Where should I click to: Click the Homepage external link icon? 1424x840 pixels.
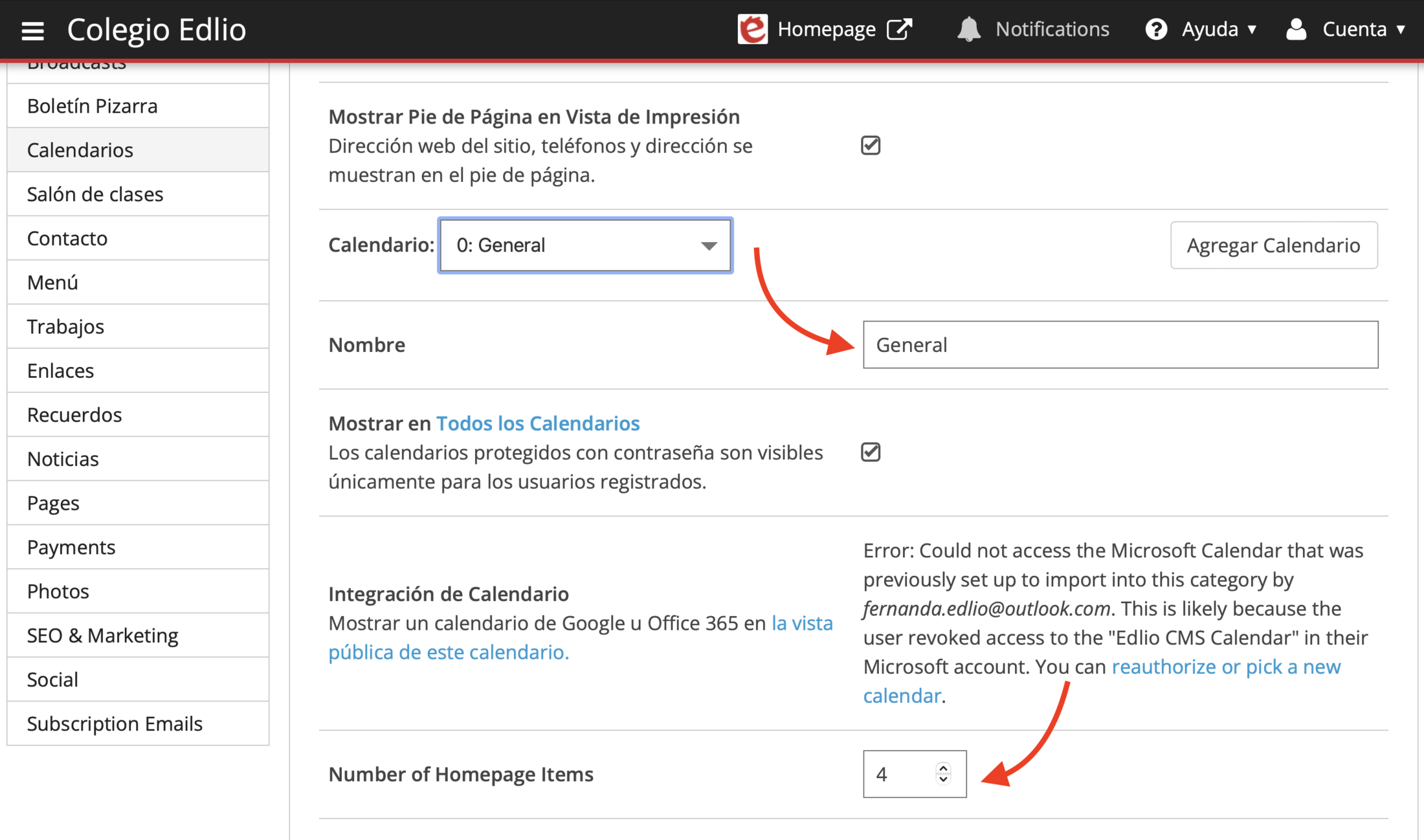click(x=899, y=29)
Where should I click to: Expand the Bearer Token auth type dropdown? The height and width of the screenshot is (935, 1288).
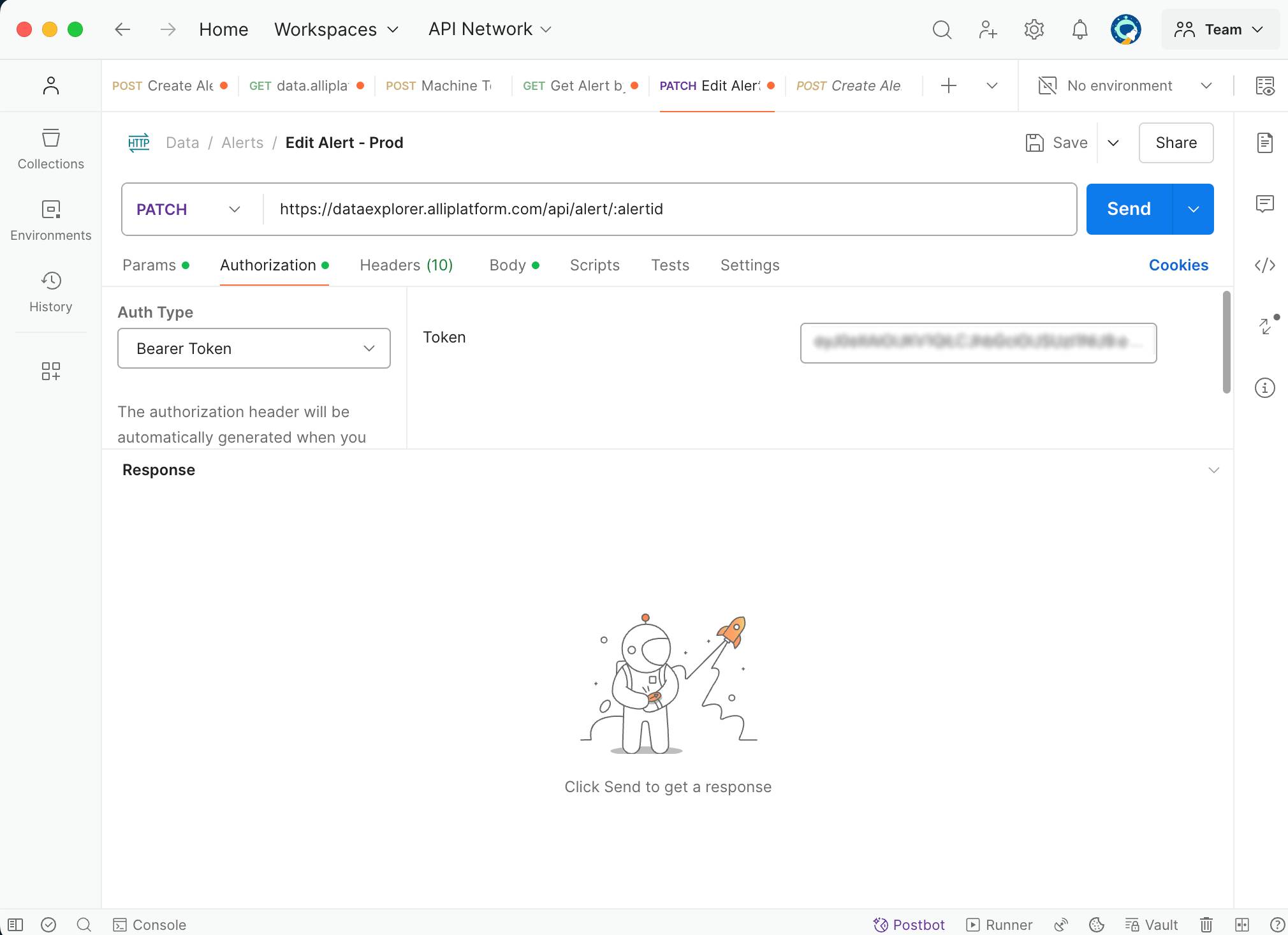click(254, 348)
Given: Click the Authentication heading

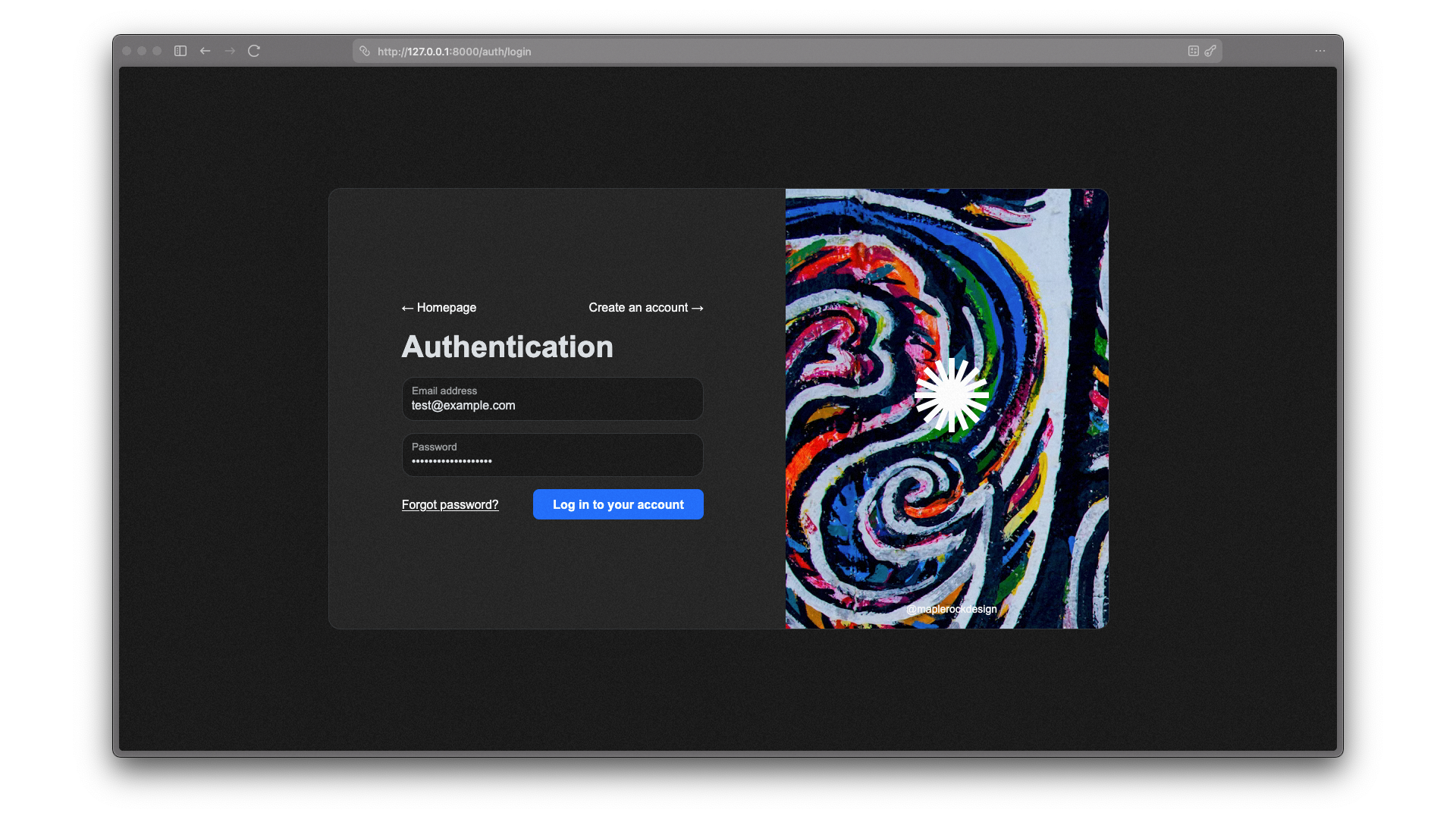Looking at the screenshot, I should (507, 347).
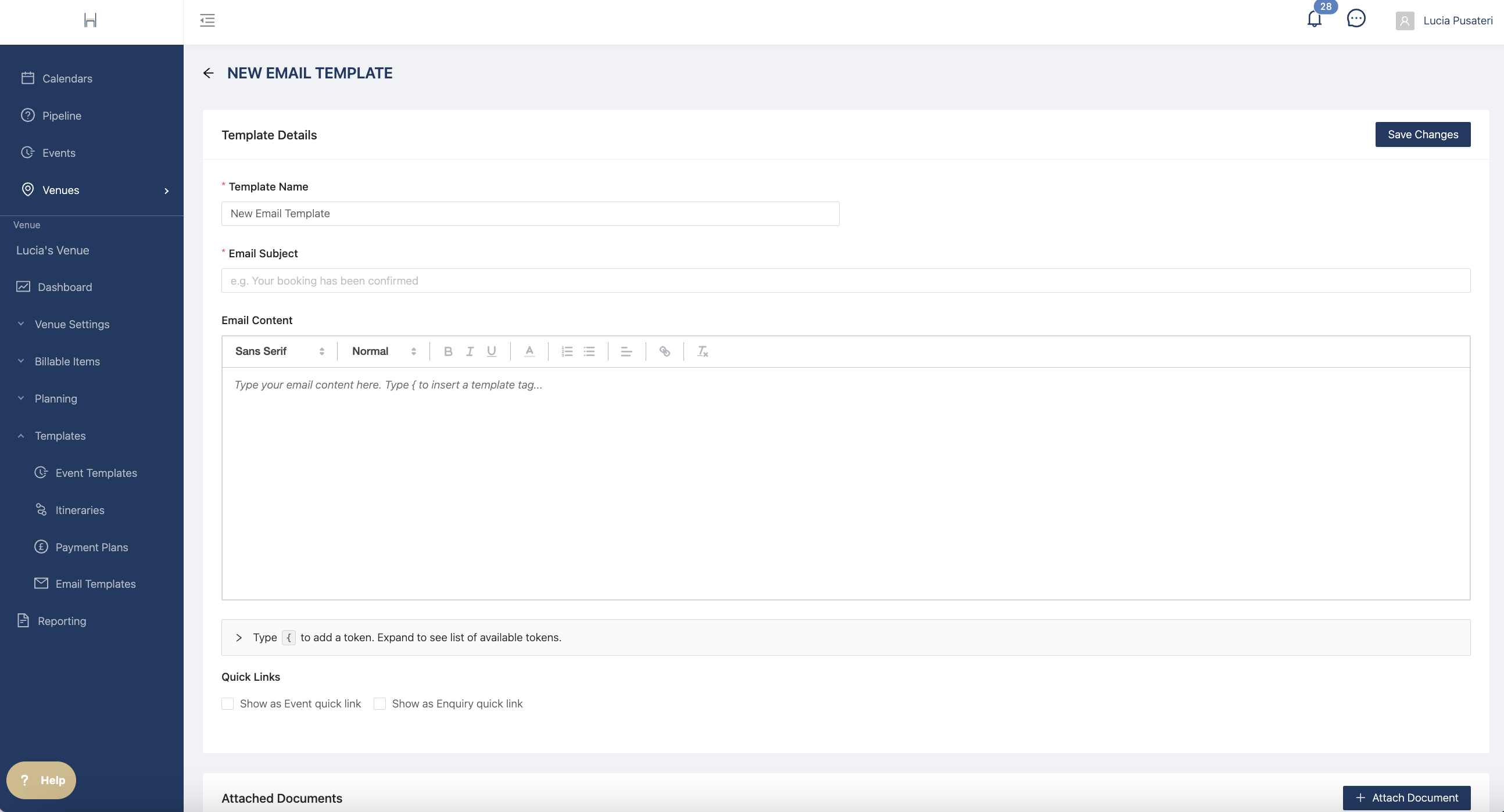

*What to produce*
Set down the lines from the one containing "Where should I click to: Expand" through the last line of the records above, both included, exactly as they appear and with no other text. Pictures should not be set down.

*Task answer*
Where should I click to: Expand the Bearer Token auth type dropdown? The height and width of the screenshot is (935, 1288).
click(254, 348)
Given: Click the Authentication heading

Looking at the screenshot, I should (507, 347).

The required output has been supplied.